DeltaWing Rendering Surfaced - Might Turn into Road Car

DeltaWing production rendering 1 photo
Photo: Delta Wing Racing
No, this is not a reincarnation of the Plymouth Prowler for next year. It’s an official rendering showing how the DeltaWing racecar might look like if the company decides turning it into a legal road-going one.
Everyone was stunned back in 2012 at the 24 Hours of Le Mans when the 56th garage door opened to release a rather odd-looking experimental vehicle. We’re talking about the first DeltaWing open top experimental vehicle.

The first DeltaWing was already looking towards future road vehicles, which need to be light, very aerodynamic and fuel efficient. Things at which the prototype excelled.

Since then, the DeltaWing evolved a lot and now the company thinks to put it into dealerships sometime in the future. Chances are the final product might look like the concept you see in the rendering above.

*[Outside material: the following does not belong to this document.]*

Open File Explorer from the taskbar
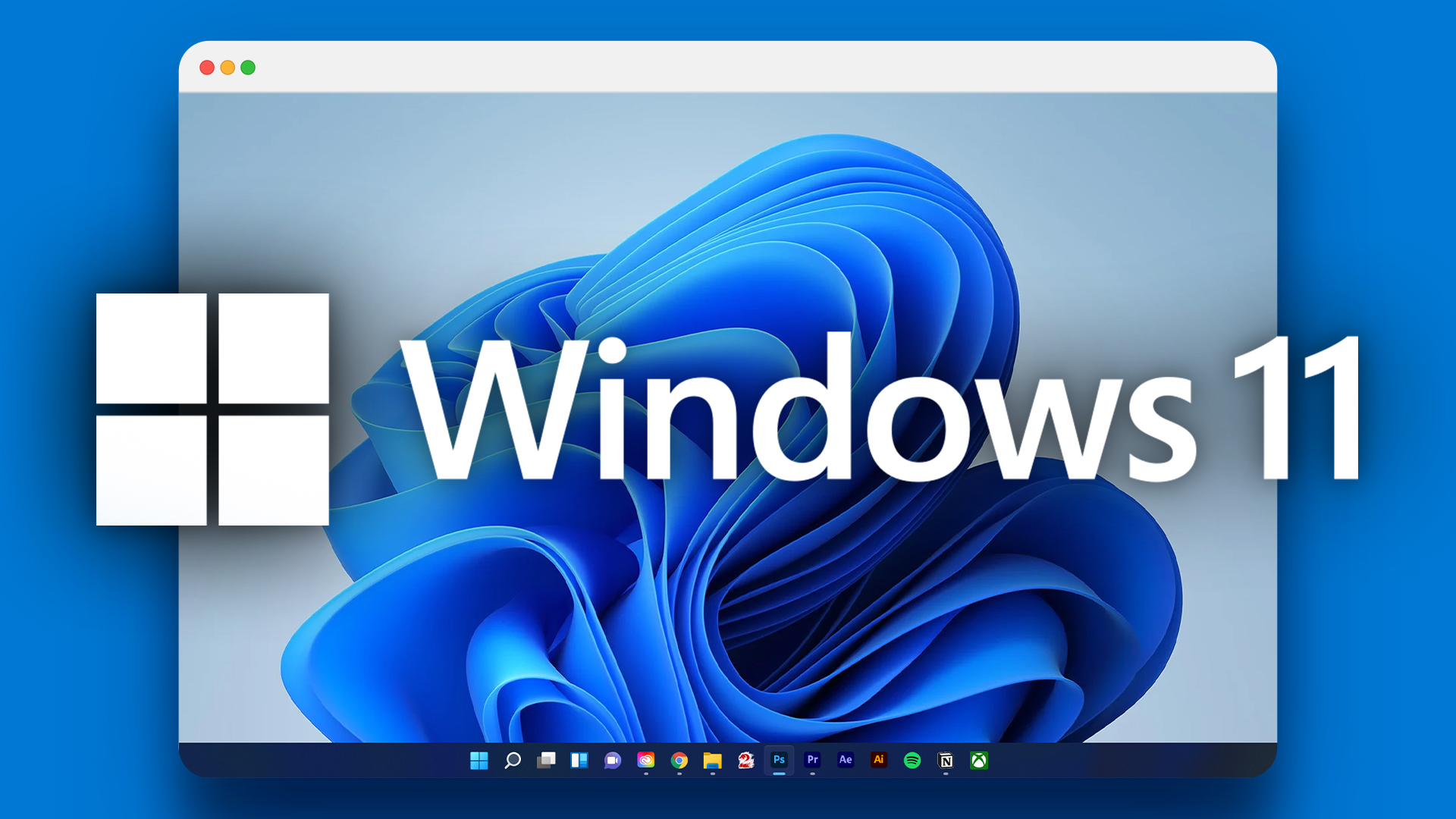1456x819 pixels. click(x=712, y=761)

It lost a bit of the racecar’s Batmobile appeal by making room for four passengers, hence the bloaty cabin and shorter “nose”, but it retains much of the original vehicle’s technical aspects.

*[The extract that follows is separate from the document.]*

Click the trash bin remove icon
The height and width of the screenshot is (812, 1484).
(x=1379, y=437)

“Many of the aerodynamic, lightweight and handling benefits of the race car can translate to the street,” said Don Panoz, chairman of DeltaWing Technologies Inc. “We are competing at the highest levels of road racing with half the weight, half the horsepower, and nearly half of the fuel consumption. We believe we can deliver similar results on the street without compromising safety, comfort and performance. We have a formula that’s highly efficient and still fun to drive.”

The concept is intended to offer a possible solution for automakers obliged by more stringent fuel economy and emissions standards to create more efficient vehicles. The lightweight platform was designed to work with different small high-efficient gas or diesel powertrains and even hybrid ones.

Coming with a narrow front end makes it both aerodynamic and highly maneuverable in corners, while the rear mounted powertrain drags the center of mass well towards the rear of the vehicle.

Efficiency is also ensured by the vehicle’s weight, which the company said is 35 percent lower than conventional vehicles. This also means it can be powered by a smaller engine and a small 110 hp gasoline unit for example, can throw this coupe trike from 0 to 60 mph (100 km/h) in around 6 seconds.

All while coming with an impressive mileage of up to 70 mpg if you treat it right. This sounds pretty good if you think that the new CAFE (Corporate Average Fuel Economy) standards of 2025 dictate a combined 54.5 (5.2 l/100 km) fuel consumption.

Will it blend in? If the three-wheeled Elio turns out a success when it will be launched, what can stop the DeltaWing from joining the fuel sipping party?